At the end of its first year, the Vesuvius Challenge has managed to decipher 5% of one ancient scroll, resurrecting text that has not been read for millennia: “In the case of food, we do not right away believe things that are scarce to be absolutely more pleasant than those which are abundant,” one line reads. “…for we do [not] refrain from questioning some things, but understanding/remembering others,” another goes. “And may it be evident to us to say true things, as they might have often appeared evident!” 

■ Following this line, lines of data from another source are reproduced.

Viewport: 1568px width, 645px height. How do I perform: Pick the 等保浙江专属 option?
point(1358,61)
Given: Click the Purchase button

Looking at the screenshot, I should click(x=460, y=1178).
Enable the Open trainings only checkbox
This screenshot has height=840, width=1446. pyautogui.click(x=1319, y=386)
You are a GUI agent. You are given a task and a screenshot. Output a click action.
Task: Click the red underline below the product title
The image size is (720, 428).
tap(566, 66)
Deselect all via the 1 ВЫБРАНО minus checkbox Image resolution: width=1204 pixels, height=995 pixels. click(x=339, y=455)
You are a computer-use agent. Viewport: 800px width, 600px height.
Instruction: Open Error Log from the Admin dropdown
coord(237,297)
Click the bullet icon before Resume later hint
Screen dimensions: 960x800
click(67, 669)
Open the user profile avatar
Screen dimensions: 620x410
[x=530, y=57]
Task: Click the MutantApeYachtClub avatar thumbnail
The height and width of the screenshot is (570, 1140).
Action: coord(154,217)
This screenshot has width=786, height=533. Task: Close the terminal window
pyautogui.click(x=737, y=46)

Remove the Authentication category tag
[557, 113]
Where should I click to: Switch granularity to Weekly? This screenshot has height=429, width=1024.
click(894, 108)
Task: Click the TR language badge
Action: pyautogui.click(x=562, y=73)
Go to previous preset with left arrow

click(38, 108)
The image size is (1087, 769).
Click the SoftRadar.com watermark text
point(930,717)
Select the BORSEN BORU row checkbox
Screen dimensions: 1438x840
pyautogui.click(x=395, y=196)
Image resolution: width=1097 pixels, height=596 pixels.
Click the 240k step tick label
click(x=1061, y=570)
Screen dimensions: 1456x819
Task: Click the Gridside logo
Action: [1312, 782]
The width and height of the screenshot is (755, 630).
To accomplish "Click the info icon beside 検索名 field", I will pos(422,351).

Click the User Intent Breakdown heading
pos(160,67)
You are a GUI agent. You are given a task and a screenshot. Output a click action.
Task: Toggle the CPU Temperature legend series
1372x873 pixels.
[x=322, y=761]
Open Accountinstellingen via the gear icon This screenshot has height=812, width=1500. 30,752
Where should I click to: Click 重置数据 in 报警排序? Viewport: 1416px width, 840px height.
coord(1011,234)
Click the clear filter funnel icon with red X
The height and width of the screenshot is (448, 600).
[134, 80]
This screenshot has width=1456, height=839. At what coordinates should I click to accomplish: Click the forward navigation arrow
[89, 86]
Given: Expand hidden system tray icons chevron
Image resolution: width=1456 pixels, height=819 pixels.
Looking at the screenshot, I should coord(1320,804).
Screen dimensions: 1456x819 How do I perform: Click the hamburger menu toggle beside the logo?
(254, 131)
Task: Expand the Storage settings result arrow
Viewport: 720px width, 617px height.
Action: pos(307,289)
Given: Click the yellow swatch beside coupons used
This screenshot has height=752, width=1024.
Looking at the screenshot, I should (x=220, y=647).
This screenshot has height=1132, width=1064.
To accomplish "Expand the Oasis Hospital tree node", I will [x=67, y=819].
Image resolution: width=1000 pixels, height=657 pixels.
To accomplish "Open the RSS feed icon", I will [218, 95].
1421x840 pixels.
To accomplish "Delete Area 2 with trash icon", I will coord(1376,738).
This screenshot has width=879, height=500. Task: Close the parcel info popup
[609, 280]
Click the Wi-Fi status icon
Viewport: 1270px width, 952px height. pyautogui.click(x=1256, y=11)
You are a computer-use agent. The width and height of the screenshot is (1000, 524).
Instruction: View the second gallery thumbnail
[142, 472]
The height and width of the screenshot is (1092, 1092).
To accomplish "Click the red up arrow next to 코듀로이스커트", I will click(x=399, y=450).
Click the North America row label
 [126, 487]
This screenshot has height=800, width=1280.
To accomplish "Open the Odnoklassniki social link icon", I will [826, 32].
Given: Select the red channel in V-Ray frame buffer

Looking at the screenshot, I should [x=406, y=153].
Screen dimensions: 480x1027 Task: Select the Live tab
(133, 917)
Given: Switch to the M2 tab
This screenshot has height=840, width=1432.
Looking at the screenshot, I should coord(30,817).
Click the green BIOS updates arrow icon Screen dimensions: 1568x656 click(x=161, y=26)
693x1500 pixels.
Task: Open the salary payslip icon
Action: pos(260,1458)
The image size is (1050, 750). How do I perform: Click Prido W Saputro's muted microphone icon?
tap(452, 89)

Robert Fowler, an emeritus professor of Greek at the University of Bristol who analyzed the text, believes it to be a copy of a work of Philodemus, a student of the famed Athenian philosopher Epicurus – a conclusion he had reached as early as the announcement of the First Letters Prize.

Vesuvius 2024

The Vesuvius Challenge is not over. On the contrary, it’s just getting started, with 2024 bringing more ambitious assignments and bigger rewards. The 2024 Grand Prize will go to the first team which manages to decipher no less than 90% of a text – an achievement which will net them a total of $100,000. The challenge’s organizers hope that, with this milestone, AI will be able to read all 1,800 scrolls that have been recovered from the ruins near Vesuvius, and possibly thousands more yet to be uncovered — not to mention other ancient, fragile documents such as some of the Dead Sea Scrolls.

Although many were stunned by the challenge’s success, Seales had actually seen it coming. “I may have been the lone voice predicting the chance of success at 90% or near certainty,” he admits. “But the scientific basis for my expectations was clear before we initiated the contest. I believed it was a matter of time and acceleration, which is exactly what the competition provided.”